A continuación me escoltó a la habitación contigua, que era grande, espaciosa y en la que reinaba una única mesa de trabajo tan desprovista de papeles, enseres e incluso teléfono que me llamó la atención. En aquel neutro y frío decorado desentonaban muchísimo dos imágenes pías. Una de un Cristo crucificado con faldita de colores, y otra en escayola de uno de esos eccehomos dolientes, sangrantes y llagados que si uno no hubiera visto varios parecidos desde su más tierna infancia serían fuente de más de una pesadilla. Vaya contraste con el resto de la decoración, pensé, pero tampoco me dio tiempo a hacer demasiadas conjeturas sobre el particular porque en seguida empezamos nuestra conversación y yo necesitaba todas mis neuronas libres de distracciones para no levantar suspicacias en dama tan avisada como ella. Si alguien alcanza a leer mi relato —cosa que veo cada vez más posible porque voy cogiéndole gusto a esto de contar pesquisas detectivescas y a lo mejor me animo y lo convierto en una novela—.
(Invitación a un asesinato,
se podría llamar. ¿Por qué no? Es un título intrigante y cuenta con el aliciente de que se trata de una historia real, aquí no hay nada de ficción.) Pero bueno, vuelvo al principio de la frase, porque si al final me decido a convertirme en escritora, tengo que aprender a no irme por las ramas. Decía que si alguien alcanza a leer este relato, quizá, llegado a este punto, se pregunte si también doña Cristina, igual que había hecho el resto de los invitados del
Sparkling Cyanide,
me soltó aquello de «Tu hermana está mejor muerta». Y la respuesta es sí, aunque en su caso tardó un par de minutos más en hacerlo. Yo había decidido utilizar con ella mi método Jacinto Benavente, el mismo que usé con éxito en el caso de Cary Faithful. Me refiero a ese truco que aconseja que a los inteligentes y a los desconfiados hay que engañarlos primero contándoles la verdad, y dejar las mentiras para más tarde, cuando ya han bajado la guardia. Por eso, no me fui ni un poquitín por las ramas y le confesé así, a bocajarro y mirándola a los ojos (eso siempre queda muy bien) que tenía ciertos motivos para pensar que la muerte de Olivia no había sido un accidente. «Pero por supuesto —me apresuré a añadir— no tengo la menor intención de ir con esta sospecha a la policía. Soy la primera a la que no le gusta que la autoridad meta las narices en su vida —enfaticé, y ella asintió todavía con cierta desconfianza, por lo que insistí—: Nada de polis. El caso está cerrado y es mucho mejor para todos. Sin embargo mi problema, doña Cristina, es de otro tipo muy distinto y creo que usted es la única persona que conozco que puede comprenderme. Mi preocupación es la siguiente: ¿Cómo puedo dormir tranquila sin saber si el espíritu de mi hermana descansa en paz o no? —dije, e inmediatamente me di cuenta de que había dado con el argumento perfecto—. Lo único que me angustia —continué con redoblado énfasis— es averiguar si Olivia tuvo tiempo de sosegar su alma y por tanto no va a vagar por ahí o aparecérseme cualquier noche de éstas para darme un susto de muerte.»

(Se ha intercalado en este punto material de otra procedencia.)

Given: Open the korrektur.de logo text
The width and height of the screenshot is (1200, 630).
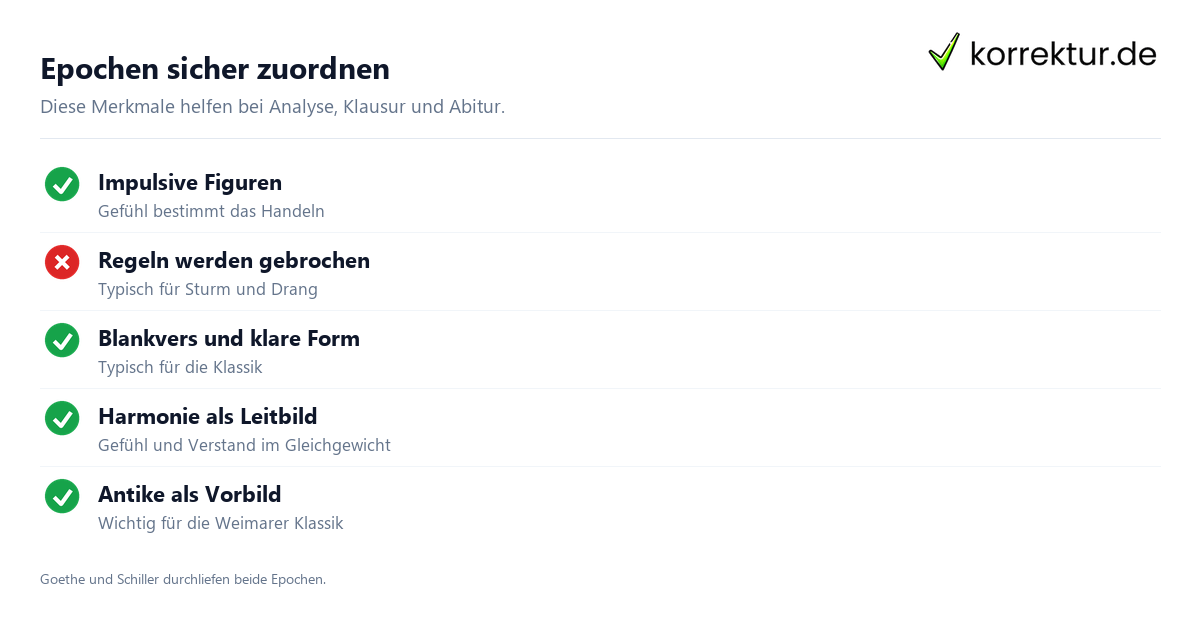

Fue entonces cuando ella dijo aquello de «Tu hermana está mucho mejor muerta», mientras me observaba con unos ojos negros y duros como dos escarabajos (o mejor aún, como dos cucarachas). Yo, por mi parte, le aguanté la mirada, porque si importante es hacerlo cuando una dice la verdad, lo es más aún cuando se cuenta grandísima trola. «Como usted bien sabe, doña Cristina —dije entonces— mis relaciones con Olivia no eran, en fin, no sé si me entiende…»
Aquí no recuerdo si fui yo quien se detuvo o ella quien interrumpió en mitad de la frase.